Au cours des 20 dernières années, la compréhension de la biologie cellulaire MDCK en culture 3D a été notamment avancée par le laboratoire de Keith Mostov. Ce groupe s'est concentré sur la régulation de la polarité cellulaire et ses effets en aval sur la morphogenèse de ramification[18],[1]. En effet, l'ensemble des travaux générés par le groupe Mostov a réussi à synthétiser des décennies de connaissances sur la ségrégation spatiale des fonctions cellulaires, et leurs marqueurs moléculaires, en un modèle remarquable pour la génération et l'homéostasie de la polarité cellulaire dans les tissus. [19],[20] En 2003, le groupe de Mostov a rapporté le premier compte rendu complet liant la morphogenèse ramifiée avec les caractéristiques de la polarité apico-basale[21]. Ce travail a établi que les cellules MDCK ne perdent pas les contacts avec les voisines pendant le début de la morphogenèse ramifiée, mais que les marqueurs canoniques de la polarité cellulaire sont perdus de façon transitoire. Un résultat de ce changement de polarité est la réorientation de la division cellulaire le long d'une nouvelle branche de cellules en croissance, afin de positionner correctement les cellules filles pour continuer l'extension de branche. La motilité cellulaire par laquelle les cellules MDCK produisent et allongent les branches était liée à ces changements de polarité.

Ces résultats ont été intégrés dans un modèle de morphogenèse de branchement axé sur le réarrangement transitoire de la signalisation de la polarité cellulaire. Cela permet aux cellules normalement non mobiles de générer des protubérances et de migrer collectivement, suivies d'une redifférenciation et de la formation de tubules creux. À l'appui de ce modèle, Mostov et ses collègues ont identifié les effets du HGF sur les acini MDCK comme provoquant une transition partielle des phénotypes des cellules épithéliales aux phénotypes de cellules mésenchymateuses. [22] Cet argument rassemble un programme de signalisation établi appelé la transition épithéliale à mésenchymateuse (EMT), par laquelle les cellules épithéliales sessiles deviennent mobiles et rompent les contacts cellule-cellule[14]. L’EMT a été proposé comme étant la cascade de signalisation transcriptionnelle qui entraîne la dispersion cellulaire[23],[24]. Compte tenu de la distinction que, pour les acini en 3D, les jonctions cellule-cellule ne se rompent pas, on ne sait pas comment relier précisément le concept de l’EMT avec la morphogenèse de ramification.

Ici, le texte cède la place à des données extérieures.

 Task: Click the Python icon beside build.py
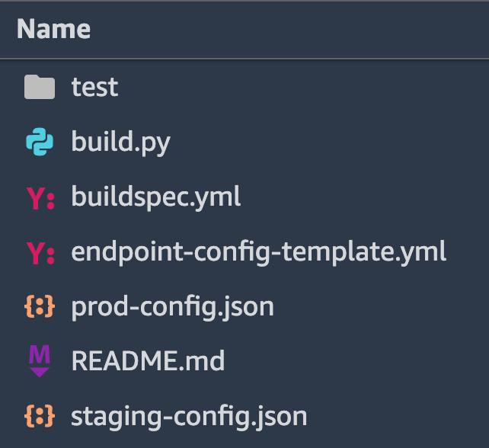point(40,142)
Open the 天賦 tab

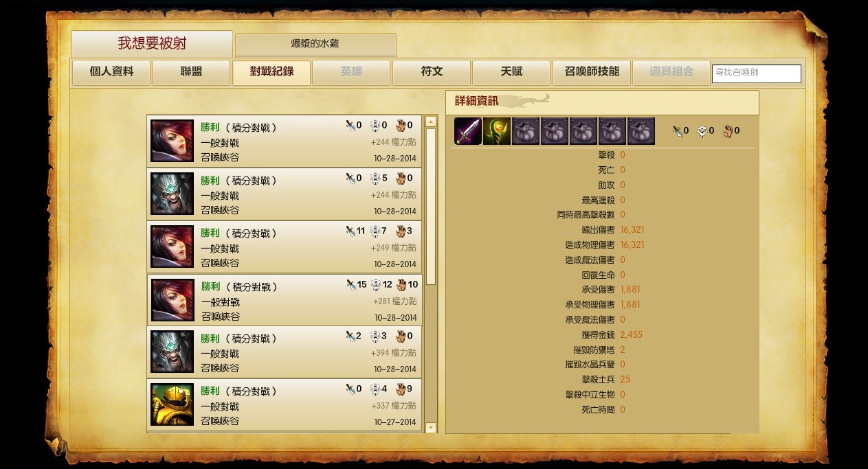coord(511,72)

Le groupe Mostov a également étudié les moyens par lesquels le HGF active la motilité cellulaire au cours de la morphogenèse de ramification des MDCK. [25],[26] Leurs études ont montré que la morphogenèse ramifiée nécessite le facteur de transcription ERK, en aval de la cascade de signalisation de la voie MAPK/ERK, une voie de transduction du signal bien définie impliquée dans la motilité et la prolifération cellulaire[27]. La machinerie précise de motilité cellulaire responsable de la morphogenèse de ramification de MDCK n'a pas été spécifiée par le groupe Mostov, au-delà de l'exigence d'une protéine de signalisation impliquée dans la régulation de la GTPase Rho. De plus, le laboratoire Gardel a montré que la motilité invasive des cellules MDCK chez les acini nécessite Dia1, qui régule les adhérences cellulaires aux fibrilles de collagène individuelles.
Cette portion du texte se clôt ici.